FEI has partnered with five pharmaceutical companies: Astex Pharmaceuticals, AstraZeneca, GlaxoSmithKline, Heptares Therapeutics, and UCB; the Medical Research Council Laboratory of Molecular Biology (MRC-LMB); and the University of Cambridge’s Nanoscience Centre, to form the “Cambridge Pharmaceutical Cryo-EM Consortium,” which is the first of its kind worldwide. As part of the three-year agreement, FEI will provide sample preparation and data collection services on a Titan Krios cryo-transmission electron microscope (cryo-EM) to the consortium companies for early-stage drug discovery research.
The five companies involved in the consortium will share access to the microscope with colleagues from the MRC-LMB and the University of Cambridge in return for expert guidance on the use of cryo-EM technology. FEI’s Titan Krios will be installed at the Nanoscience Centre in May.
Richard Henderson, pioneer in the field of cryo-EM at MRC-LMB, states, “It is delightful to know that the development of cryo-EM, which many people have worked on for many years, has now reached mainstream structural biology. It is particularly satisfying that pharmaceutical companies are keen to evaluate the approach for drug development.”
Prof. Sir Mark Welland, director of the Nanoscience Centre, said, “This is a great opportunity for researchers across the University to access a state-of-the-art microscope.”
Cryo-EM has quickly become one of the most important techniques used by structural biologists today to obtain molecular-scale three-dimensional (3D) information about protein structures. When combined with traditional methods for structure determination, such as x-ray crystallography and nuclear magnetic resonance spectroscopy, the resulting models can reveal the structure of complex, dynamic molecular assemblies down to the scale of individual atoms. The consortium’s Titan Krios will use the Relion software package, developed by Sjors Scheres at MRC-LMB, to process the image data into a visual 3D model that helps researchers see and understand the structure and function of the protein.

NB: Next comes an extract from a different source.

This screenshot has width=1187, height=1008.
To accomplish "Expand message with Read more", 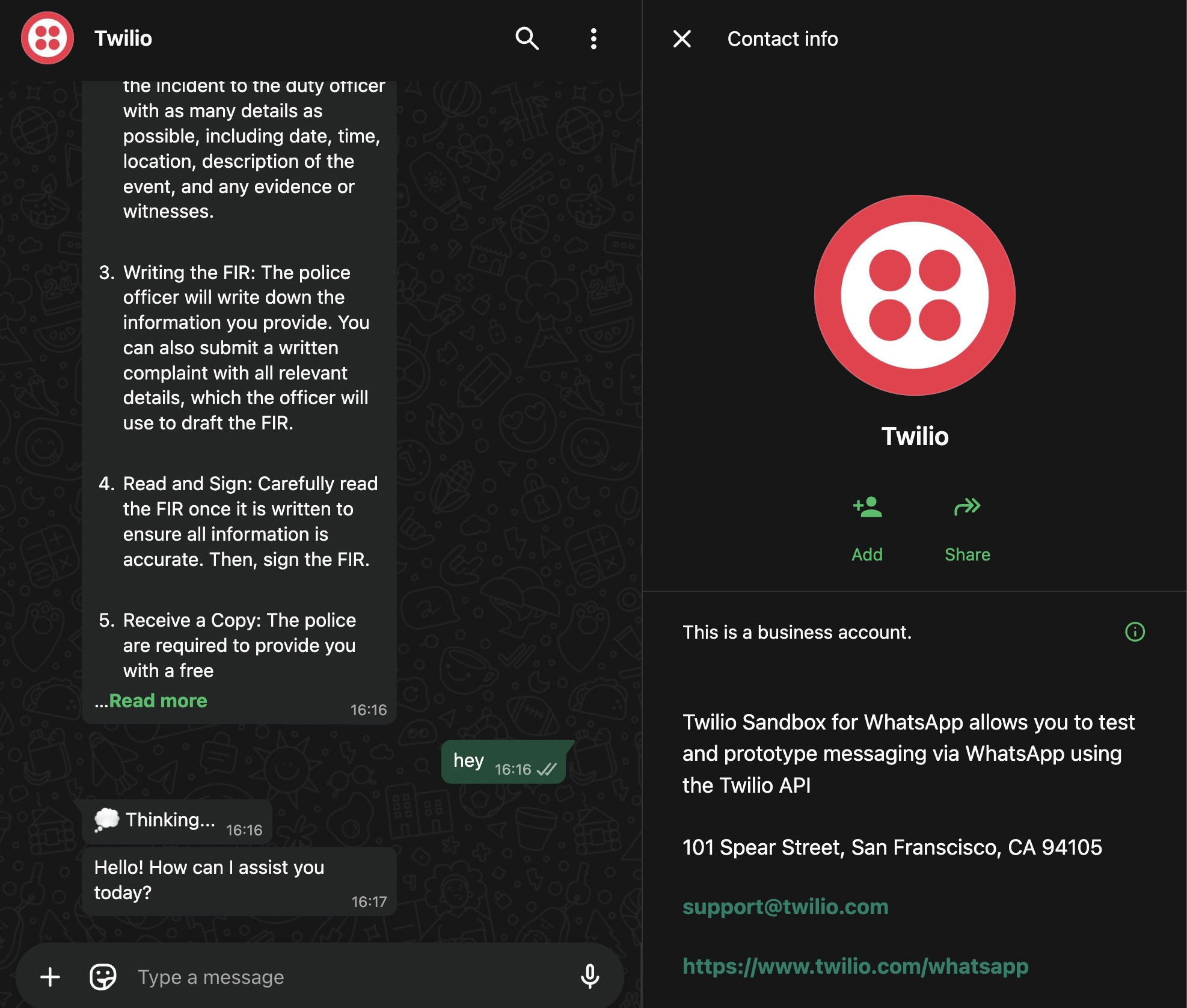I will 158,701.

“Cryo-EM 3D models allow us to see and understand the workings of protein-based molecular machines that we could not analyze before because they were too large and complex or were resistant to the preparations required for other techniques,” states Peter Fruhstorfer, vice president and general manager of the Life Sciences business, FEI. “The technique was rapidly adopted by leading academic researchers and is now finding its way into early stage discovery and development in the pharmaceutical industry.”

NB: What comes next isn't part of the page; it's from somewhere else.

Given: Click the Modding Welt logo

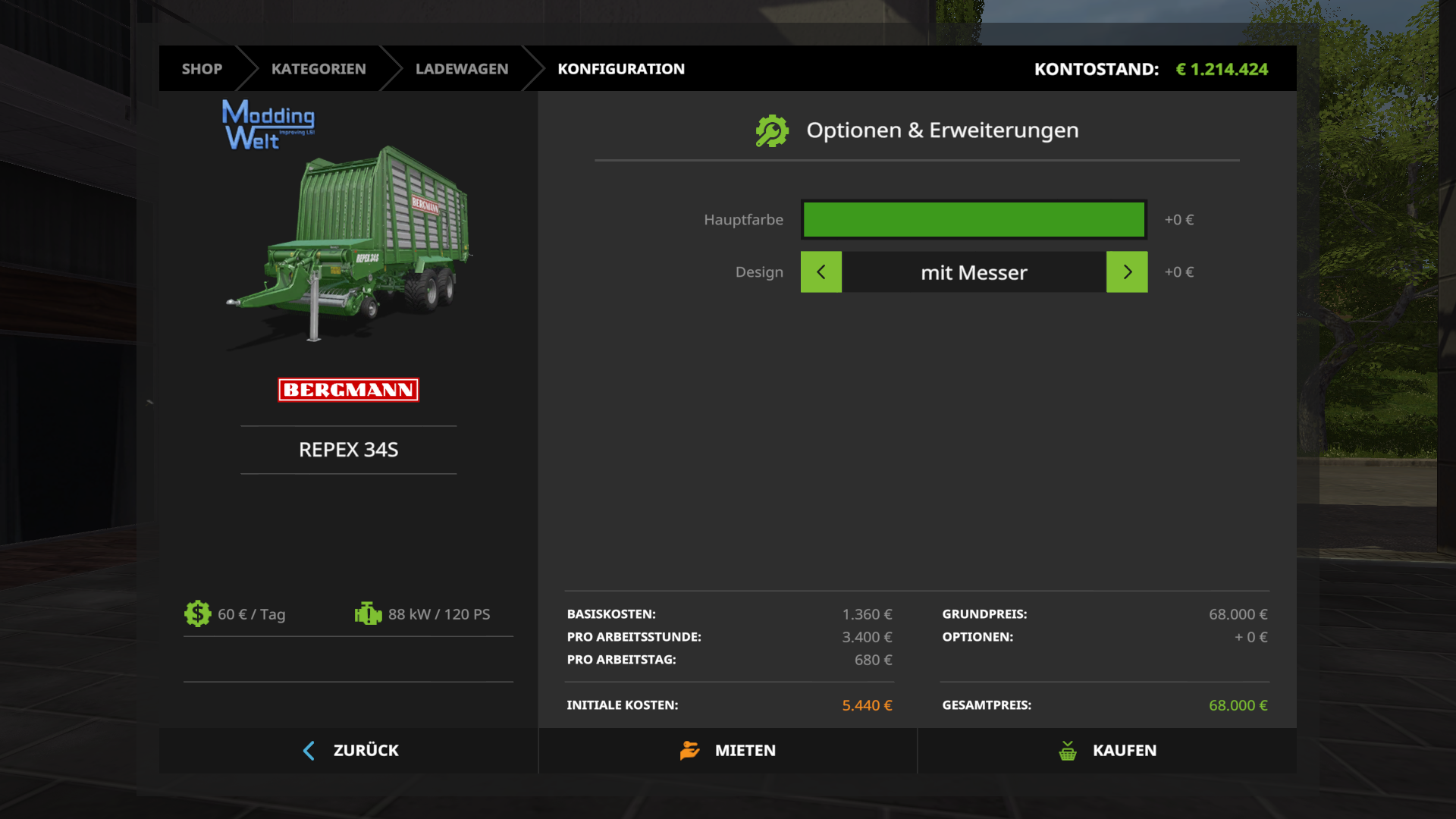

Fruhstorfer adds, “In addition to installing the Titan Krios cryo-EM system, our contribution to the consortium includes providing an application scientist that will work with the participating companies to ensure a smooth workflow throughout, from sample preparation to data collection and data processing, with a special focus on creating a standardized and robust single-particle analysis workflow.”